▶ Material provided
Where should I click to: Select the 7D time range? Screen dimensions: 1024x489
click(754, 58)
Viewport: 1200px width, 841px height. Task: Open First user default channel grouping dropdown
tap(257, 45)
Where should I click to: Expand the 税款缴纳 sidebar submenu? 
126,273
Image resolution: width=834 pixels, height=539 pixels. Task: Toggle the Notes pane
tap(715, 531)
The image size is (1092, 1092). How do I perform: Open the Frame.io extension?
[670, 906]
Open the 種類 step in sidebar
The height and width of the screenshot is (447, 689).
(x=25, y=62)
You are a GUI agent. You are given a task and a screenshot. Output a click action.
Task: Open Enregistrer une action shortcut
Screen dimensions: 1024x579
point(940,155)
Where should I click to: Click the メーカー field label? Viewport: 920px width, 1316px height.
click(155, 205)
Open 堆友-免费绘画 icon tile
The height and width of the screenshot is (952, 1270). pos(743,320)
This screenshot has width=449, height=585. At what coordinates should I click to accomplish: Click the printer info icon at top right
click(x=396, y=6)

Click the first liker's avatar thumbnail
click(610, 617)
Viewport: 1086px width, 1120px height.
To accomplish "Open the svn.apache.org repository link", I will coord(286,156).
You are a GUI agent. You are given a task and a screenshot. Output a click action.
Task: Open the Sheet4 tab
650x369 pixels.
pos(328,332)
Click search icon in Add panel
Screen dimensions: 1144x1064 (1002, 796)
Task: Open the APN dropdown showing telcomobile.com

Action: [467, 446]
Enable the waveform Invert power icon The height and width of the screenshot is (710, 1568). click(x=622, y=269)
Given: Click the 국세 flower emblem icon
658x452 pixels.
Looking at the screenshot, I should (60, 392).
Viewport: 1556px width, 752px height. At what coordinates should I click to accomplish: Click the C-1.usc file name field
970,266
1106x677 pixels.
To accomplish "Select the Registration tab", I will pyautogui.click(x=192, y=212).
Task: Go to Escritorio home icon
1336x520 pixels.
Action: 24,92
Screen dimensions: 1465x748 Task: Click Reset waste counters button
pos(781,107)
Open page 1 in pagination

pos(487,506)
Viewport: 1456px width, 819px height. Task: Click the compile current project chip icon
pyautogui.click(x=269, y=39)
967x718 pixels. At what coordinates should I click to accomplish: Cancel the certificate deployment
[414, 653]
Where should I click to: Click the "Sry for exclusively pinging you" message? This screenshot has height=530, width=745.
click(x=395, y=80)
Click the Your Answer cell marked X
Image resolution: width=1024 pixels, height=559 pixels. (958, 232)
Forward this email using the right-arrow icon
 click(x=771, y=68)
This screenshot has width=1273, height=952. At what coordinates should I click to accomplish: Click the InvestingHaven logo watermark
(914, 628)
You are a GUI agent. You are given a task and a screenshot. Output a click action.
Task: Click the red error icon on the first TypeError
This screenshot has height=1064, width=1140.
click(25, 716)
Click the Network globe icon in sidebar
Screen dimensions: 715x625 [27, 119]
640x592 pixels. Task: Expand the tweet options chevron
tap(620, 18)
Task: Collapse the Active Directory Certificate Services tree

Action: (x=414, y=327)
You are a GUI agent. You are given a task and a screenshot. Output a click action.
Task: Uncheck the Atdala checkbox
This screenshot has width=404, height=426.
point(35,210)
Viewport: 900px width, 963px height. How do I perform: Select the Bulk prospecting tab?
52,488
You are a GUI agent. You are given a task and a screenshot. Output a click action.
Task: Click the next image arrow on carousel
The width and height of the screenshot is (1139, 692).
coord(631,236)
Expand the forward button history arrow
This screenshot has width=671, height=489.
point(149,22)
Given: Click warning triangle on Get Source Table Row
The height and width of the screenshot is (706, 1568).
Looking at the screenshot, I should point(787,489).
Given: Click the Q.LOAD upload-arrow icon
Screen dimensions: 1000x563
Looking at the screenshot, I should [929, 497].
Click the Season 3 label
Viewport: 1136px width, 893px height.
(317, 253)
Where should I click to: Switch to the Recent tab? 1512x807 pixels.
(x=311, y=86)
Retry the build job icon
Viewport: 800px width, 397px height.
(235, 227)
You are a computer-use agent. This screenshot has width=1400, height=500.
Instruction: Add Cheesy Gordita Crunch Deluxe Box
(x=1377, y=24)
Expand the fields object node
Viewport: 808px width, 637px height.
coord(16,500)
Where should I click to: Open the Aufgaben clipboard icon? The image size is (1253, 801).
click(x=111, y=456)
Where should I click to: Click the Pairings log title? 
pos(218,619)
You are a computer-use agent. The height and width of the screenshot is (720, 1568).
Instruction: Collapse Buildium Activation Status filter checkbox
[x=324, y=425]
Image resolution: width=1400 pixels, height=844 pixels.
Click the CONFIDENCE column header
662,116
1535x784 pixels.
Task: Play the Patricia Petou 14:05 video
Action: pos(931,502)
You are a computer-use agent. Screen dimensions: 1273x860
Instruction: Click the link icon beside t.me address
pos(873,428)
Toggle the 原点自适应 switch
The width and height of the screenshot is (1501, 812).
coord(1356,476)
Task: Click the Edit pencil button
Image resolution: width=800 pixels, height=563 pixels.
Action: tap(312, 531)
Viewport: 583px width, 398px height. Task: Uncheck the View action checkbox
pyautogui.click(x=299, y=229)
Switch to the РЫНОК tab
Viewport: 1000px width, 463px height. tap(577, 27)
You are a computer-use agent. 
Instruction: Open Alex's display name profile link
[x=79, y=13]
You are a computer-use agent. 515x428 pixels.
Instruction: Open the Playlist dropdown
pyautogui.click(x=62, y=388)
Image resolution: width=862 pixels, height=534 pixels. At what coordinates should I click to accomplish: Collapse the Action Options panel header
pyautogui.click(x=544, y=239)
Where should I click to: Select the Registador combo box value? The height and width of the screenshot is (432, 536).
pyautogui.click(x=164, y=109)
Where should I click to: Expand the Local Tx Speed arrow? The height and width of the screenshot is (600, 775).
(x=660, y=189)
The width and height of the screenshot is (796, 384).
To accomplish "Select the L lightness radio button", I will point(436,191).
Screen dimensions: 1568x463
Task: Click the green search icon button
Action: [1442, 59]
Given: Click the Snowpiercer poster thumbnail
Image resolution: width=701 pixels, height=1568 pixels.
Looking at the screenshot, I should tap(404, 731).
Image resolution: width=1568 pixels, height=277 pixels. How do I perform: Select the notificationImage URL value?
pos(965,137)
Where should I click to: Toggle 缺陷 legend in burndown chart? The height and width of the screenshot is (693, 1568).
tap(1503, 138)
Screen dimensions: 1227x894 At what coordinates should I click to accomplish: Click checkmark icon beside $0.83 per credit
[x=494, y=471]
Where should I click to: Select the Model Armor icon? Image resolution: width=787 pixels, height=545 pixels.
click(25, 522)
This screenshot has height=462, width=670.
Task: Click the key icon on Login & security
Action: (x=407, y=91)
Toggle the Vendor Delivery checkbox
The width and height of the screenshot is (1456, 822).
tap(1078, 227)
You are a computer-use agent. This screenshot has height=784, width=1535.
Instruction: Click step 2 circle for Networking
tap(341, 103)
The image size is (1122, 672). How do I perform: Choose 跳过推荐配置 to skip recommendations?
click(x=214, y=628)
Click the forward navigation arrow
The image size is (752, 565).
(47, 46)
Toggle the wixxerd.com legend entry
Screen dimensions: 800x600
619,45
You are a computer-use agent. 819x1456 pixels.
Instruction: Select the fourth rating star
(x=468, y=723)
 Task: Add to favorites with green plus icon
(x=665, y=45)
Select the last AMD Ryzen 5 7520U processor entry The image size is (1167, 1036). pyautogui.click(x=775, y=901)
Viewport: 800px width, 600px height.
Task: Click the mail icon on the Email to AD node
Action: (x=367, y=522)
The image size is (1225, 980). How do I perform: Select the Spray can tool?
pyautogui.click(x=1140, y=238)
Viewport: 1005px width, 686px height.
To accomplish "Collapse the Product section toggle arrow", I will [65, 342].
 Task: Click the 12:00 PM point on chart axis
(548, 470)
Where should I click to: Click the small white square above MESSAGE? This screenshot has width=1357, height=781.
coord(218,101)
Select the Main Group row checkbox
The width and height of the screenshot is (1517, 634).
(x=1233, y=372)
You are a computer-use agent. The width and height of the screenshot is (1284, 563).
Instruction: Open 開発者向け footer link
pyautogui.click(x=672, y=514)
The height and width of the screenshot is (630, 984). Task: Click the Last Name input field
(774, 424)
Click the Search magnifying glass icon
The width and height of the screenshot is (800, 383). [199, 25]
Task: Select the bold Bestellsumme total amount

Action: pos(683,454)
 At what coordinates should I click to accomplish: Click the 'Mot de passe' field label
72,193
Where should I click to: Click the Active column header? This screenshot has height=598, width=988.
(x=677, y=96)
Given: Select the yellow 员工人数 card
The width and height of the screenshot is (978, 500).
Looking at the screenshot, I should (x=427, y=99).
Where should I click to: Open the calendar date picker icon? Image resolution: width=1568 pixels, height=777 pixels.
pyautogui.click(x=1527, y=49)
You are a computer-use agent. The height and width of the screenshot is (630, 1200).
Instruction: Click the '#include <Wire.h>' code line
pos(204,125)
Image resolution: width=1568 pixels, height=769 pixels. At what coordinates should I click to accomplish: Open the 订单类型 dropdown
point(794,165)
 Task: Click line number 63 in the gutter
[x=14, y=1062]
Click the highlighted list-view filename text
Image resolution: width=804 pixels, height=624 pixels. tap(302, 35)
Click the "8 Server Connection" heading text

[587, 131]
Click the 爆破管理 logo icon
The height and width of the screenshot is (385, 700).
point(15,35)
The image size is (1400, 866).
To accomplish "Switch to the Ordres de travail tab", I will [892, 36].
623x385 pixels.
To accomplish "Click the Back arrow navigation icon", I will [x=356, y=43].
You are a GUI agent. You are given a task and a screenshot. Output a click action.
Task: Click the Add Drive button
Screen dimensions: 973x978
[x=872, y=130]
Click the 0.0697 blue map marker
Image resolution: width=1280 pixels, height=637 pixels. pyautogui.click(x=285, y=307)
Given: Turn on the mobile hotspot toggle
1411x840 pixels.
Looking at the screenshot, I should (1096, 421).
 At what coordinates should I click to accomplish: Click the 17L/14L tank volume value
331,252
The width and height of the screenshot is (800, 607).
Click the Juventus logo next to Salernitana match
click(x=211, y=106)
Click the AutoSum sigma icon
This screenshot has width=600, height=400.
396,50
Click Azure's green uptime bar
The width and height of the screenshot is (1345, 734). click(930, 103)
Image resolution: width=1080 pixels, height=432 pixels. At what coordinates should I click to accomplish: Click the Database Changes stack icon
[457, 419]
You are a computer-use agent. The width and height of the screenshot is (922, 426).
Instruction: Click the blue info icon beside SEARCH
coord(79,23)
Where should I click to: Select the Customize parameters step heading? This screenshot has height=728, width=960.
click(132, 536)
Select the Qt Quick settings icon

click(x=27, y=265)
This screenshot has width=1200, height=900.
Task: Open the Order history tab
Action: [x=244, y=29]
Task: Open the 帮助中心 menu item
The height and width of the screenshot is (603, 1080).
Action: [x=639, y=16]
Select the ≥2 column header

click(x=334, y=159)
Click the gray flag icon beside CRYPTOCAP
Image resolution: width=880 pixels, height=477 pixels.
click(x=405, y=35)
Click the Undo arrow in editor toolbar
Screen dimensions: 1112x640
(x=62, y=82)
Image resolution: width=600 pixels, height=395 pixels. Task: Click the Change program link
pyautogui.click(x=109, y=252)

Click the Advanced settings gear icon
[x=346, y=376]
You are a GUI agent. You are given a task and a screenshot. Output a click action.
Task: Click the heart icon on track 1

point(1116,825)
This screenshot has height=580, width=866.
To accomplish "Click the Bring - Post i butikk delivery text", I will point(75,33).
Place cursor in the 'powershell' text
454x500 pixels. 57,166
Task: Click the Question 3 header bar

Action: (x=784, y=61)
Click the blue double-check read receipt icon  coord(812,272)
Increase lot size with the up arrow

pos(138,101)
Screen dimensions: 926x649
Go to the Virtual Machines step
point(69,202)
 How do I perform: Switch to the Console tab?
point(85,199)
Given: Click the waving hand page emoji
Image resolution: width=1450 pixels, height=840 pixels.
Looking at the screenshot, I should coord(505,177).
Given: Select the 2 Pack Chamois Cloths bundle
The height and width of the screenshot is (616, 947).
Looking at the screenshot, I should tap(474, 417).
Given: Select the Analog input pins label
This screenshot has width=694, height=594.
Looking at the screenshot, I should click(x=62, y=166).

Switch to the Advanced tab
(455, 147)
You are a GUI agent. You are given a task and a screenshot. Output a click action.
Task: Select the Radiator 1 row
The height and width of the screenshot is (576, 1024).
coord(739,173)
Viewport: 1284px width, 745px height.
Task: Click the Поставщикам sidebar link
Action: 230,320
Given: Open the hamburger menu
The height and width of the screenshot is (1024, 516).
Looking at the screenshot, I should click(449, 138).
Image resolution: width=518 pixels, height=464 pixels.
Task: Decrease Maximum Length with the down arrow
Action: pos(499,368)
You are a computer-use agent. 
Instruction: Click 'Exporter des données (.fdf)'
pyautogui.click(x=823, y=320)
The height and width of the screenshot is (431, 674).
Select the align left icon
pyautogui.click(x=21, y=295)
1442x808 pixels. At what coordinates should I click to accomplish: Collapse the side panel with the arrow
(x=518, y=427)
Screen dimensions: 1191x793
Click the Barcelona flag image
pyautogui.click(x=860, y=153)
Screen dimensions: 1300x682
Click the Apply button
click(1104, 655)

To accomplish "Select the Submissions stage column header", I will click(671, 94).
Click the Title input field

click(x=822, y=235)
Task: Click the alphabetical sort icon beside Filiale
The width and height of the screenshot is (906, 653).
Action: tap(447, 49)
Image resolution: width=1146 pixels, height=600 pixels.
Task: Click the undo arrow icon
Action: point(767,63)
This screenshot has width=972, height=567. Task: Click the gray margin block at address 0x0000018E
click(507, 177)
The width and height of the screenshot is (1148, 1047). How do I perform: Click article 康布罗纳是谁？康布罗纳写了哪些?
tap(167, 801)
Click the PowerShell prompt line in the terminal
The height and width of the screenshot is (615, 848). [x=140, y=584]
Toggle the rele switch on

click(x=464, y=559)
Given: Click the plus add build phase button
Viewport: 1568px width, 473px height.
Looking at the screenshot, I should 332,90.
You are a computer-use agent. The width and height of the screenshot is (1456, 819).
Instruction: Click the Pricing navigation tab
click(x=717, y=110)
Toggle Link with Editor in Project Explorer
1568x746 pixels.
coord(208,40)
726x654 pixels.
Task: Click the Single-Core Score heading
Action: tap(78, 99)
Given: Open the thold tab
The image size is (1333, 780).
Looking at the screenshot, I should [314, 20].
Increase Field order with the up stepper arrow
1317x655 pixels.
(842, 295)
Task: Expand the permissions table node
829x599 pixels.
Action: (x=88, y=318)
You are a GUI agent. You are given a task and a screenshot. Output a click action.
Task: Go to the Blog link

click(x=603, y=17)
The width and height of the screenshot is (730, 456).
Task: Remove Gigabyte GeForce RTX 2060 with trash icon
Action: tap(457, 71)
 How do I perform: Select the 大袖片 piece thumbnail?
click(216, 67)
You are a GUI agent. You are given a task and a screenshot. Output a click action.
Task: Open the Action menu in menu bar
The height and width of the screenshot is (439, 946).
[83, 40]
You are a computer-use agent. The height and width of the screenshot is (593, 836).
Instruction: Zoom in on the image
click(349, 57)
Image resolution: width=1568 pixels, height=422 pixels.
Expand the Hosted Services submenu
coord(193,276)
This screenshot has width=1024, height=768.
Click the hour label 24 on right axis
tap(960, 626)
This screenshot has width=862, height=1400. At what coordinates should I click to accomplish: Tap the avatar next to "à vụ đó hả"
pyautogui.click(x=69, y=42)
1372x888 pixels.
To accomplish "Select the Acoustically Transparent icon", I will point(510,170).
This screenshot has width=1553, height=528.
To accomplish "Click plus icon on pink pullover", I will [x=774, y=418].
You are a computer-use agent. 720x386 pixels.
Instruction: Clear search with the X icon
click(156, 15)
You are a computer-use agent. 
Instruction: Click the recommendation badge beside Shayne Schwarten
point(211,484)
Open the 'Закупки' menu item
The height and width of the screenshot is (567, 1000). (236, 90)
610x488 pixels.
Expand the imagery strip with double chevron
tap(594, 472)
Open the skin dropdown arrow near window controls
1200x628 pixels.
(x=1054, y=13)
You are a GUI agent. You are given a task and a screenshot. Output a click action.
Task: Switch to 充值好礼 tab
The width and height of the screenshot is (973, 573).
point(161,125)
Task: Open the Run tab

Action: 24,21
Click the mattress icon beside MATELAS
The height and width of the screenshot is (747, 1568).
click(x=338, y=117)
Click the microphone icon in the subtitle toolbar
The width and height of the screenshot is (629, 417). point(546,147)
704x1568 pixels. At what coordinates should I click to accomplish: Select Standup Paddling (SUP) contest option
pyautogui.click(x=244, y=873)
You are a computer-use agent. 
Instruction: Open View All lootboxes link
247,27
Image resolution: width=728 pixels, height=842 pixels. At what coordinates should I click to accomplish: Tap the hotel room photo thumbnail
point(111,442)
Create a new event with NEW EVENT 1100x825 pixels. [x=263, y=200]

▶ Try it
The answer is the run of lines above from the line containing "610x488 pixels." through the line containing "Click the mattress icon beside MATELAS", copied exactly and alone.

▶ Exercise result
610x488 pixels.
Expand the imagery strip with double chevron
tap(594, 472)
Open the skin dropdown arrow near window controls
1200x628 pixels.
(x=1054, y=13)
You are a GUI agent. You are given a task and a screenshot. Output a click action.
Task: Switch to 充值好礼 tab
The width and height of the screenshot is (973, 573).
point(161,125)
Task: Open the Run tab

Action: 24,21
Click the mattress icon beside MATELAS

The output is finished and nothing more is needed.